Xenophon, who has circulated an amendment establishing a Murray-Darling fund that would bring forward separate money from the Government’s buyback fund, indicated he wasn’t quite so close to agreement and said he wanted to meet the Treasurer again. The Government has already told him it won’t support his MDB amendment.

As for Steve Fielding, well, who knows.

That said, the more likely scenario is that the package will be voted through, although in the words of one adviser, it will “go down to the wire.” The Government will make some concessions to the Greens, and perhaps to Nick Xenophon on the MDB. They will vote for the package, not because they’re especially happy with what the Government has offered, but because they know some sort of package needs to be passed. Steve Fielding will also vote for it, not because he’s happy with anything the Government has offered, but because he’s too scared of the consequences of blocking it. We probably haven’t seen the last infuriated rant from Fielding this week.

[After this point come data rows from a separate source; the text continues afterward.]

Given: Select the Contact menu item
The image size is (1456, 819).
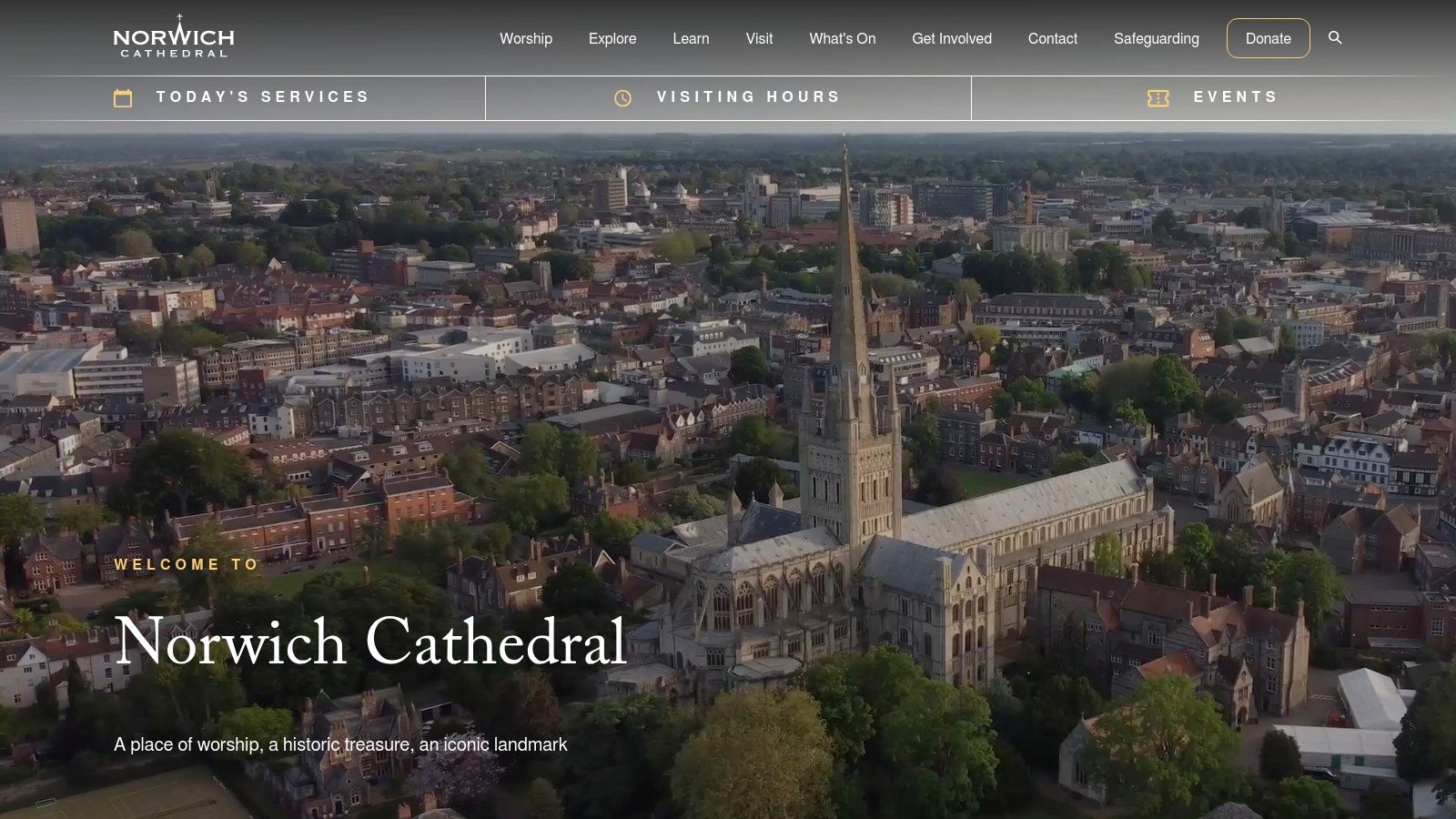Looking at the screenshot, I should (x=1052, y=38).
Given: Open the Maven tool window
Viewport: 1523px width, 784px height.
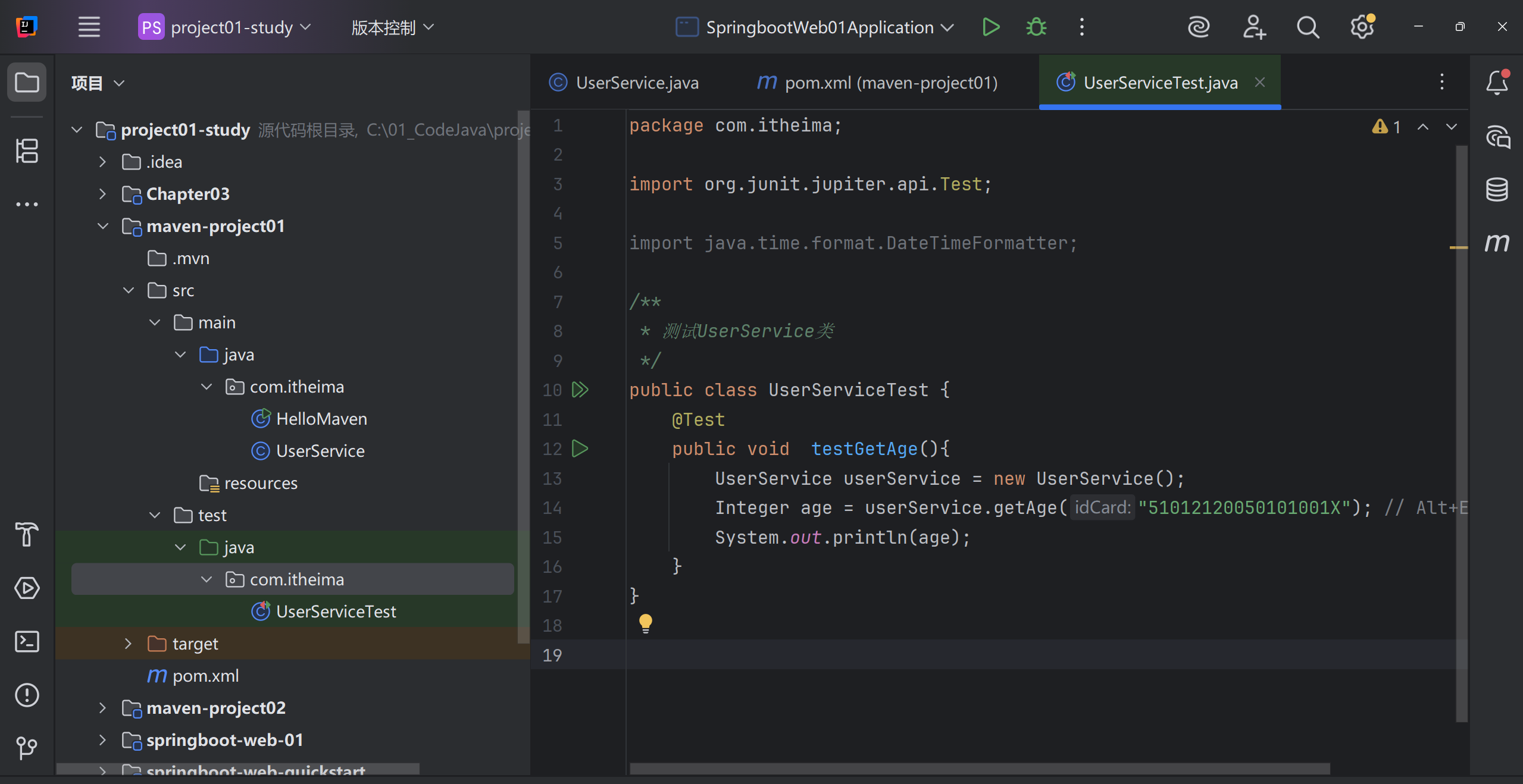Looking at the screenshot, I should point(1496,243).
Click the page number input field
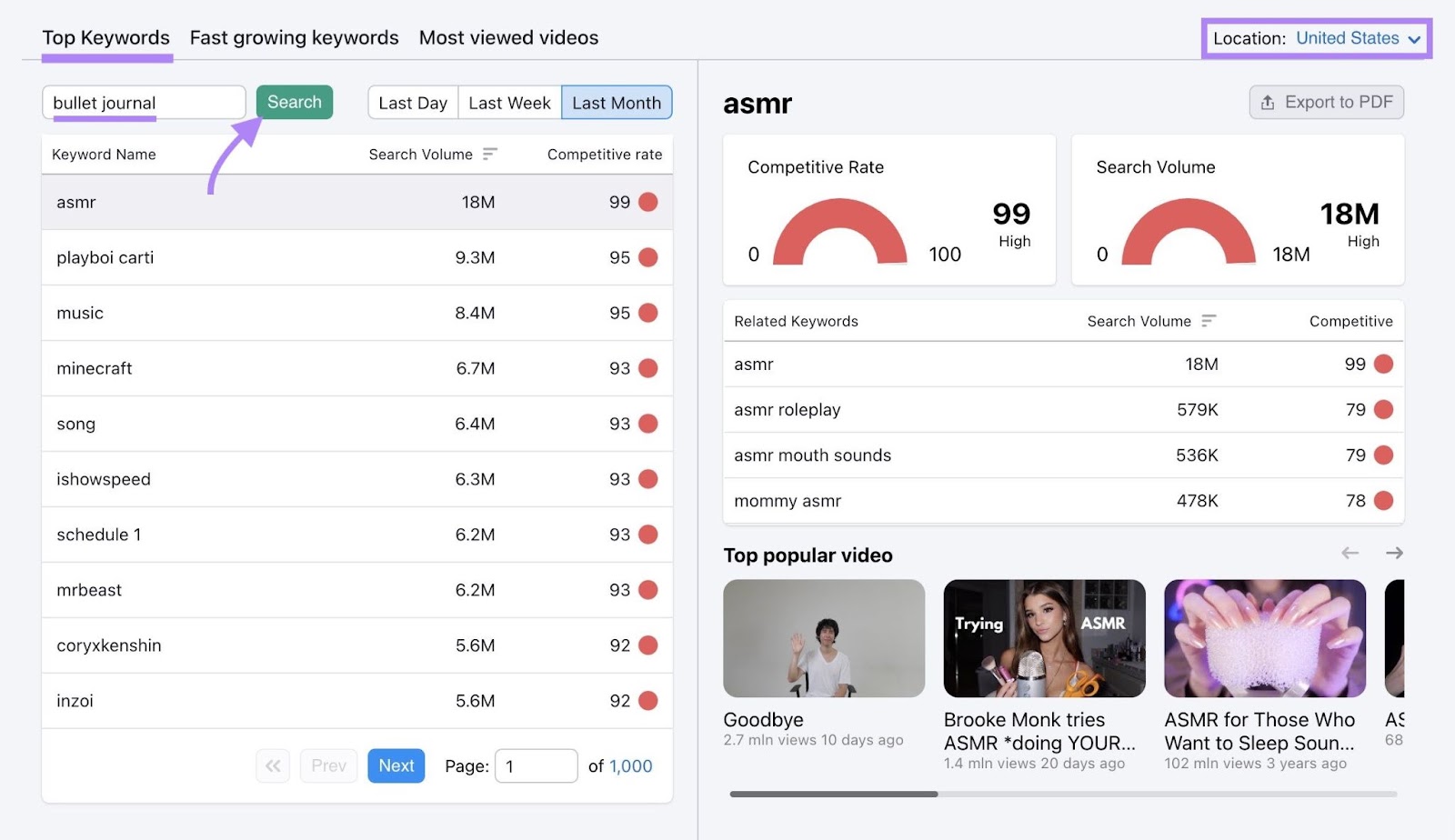 [536, 765]
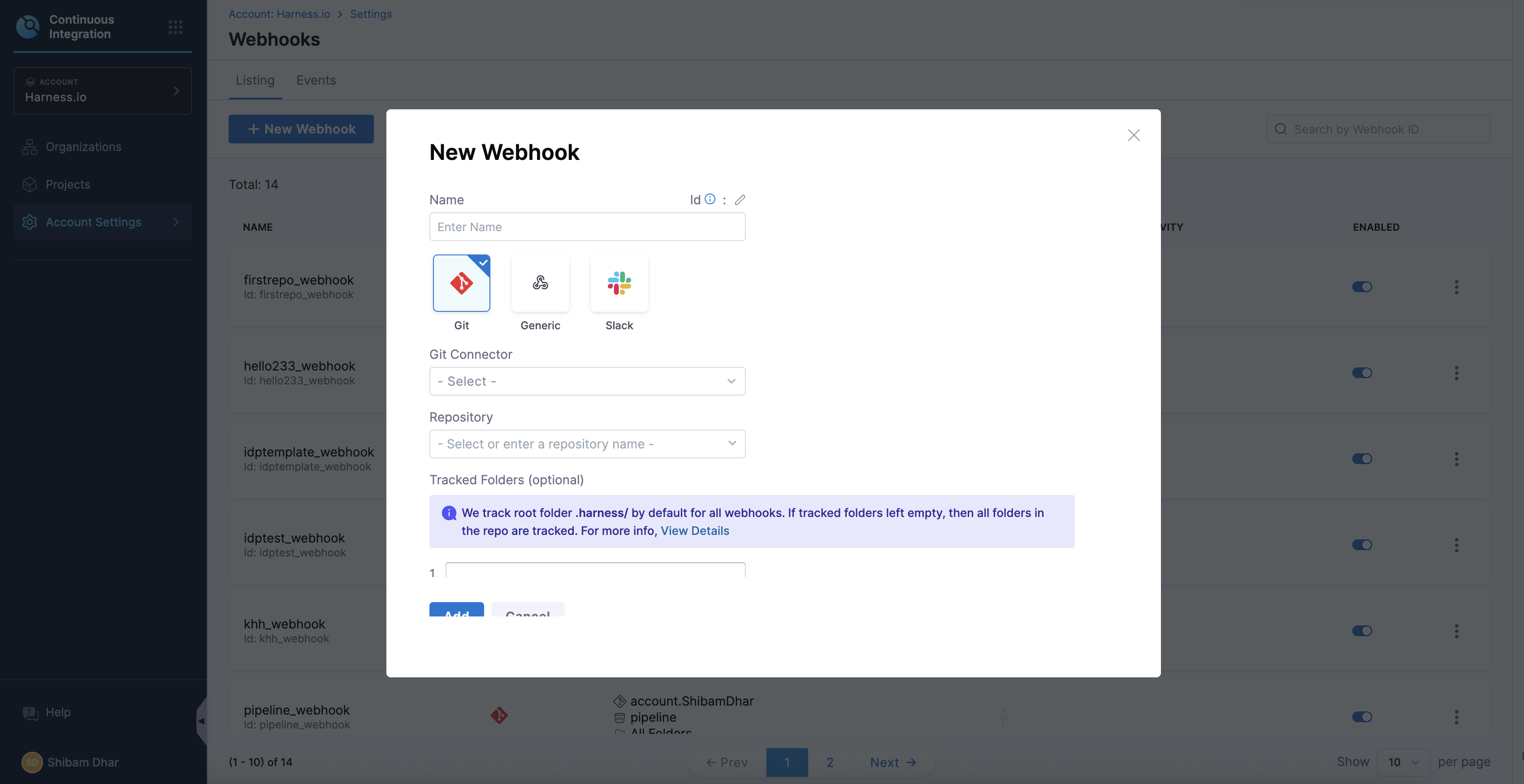Image resolution: width=1524 pixels, height=784 pixels.
Task: Switch to the Events tab
Action: click(315, 80)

But the only slightly less likely scenario is that one of the Greens, Fielding or Xenophon — more likely the latter two — will vote against it. That will make the Government happy indeed, even if that delight is hidden behind an onslaught of confected outrage.

Meantime we wait. Debate — and I use the term loosely — in the Senate drones on. The deadline is still midnight but it may yet be extended. Labor senators haven’t started reading recipes into Hansard yet but it may not be far off. “Settle in for a long day,” Chris Evans told Eric Abetz this morning. Despite suggestions the Government may force a vote, there’ll be no decisive votes until later this afternoon and this evening.

The real action, if you can call it that, is in meetings between senators, their staff, Government advisers and senior bureaucrats. It is not a rapid or easy process. If Xenophon or Fielding want significant changes it can take several meetings to develop their proposals, which then have to be analysed and costed by officials. Lindsay Tanner and his Secretary Ian Watt will need to be kept apprised of all revenue and expenditure implications and may object to them. The Prime Minister’s Office will have to sign off on any deals and may kill an agreement because they reckon they see a bigger picture. If a deal is hammered out, the drafters at the Office of Parliamentary Counsel will be on standby to prepare the necessary amendments either to the bills in question or to other legislation. A major change to the package might even require a Cabinet meeting.

And all that assumes a senator doesn’t change their mind, which has been known to happen. I’ve seen politicians demand amendments as a critical part of the price for their support, then denounce the same amendments in public.

It also assumes the Government is prepared to bend over backwards to get the package through, and it’s not at all clear that it is.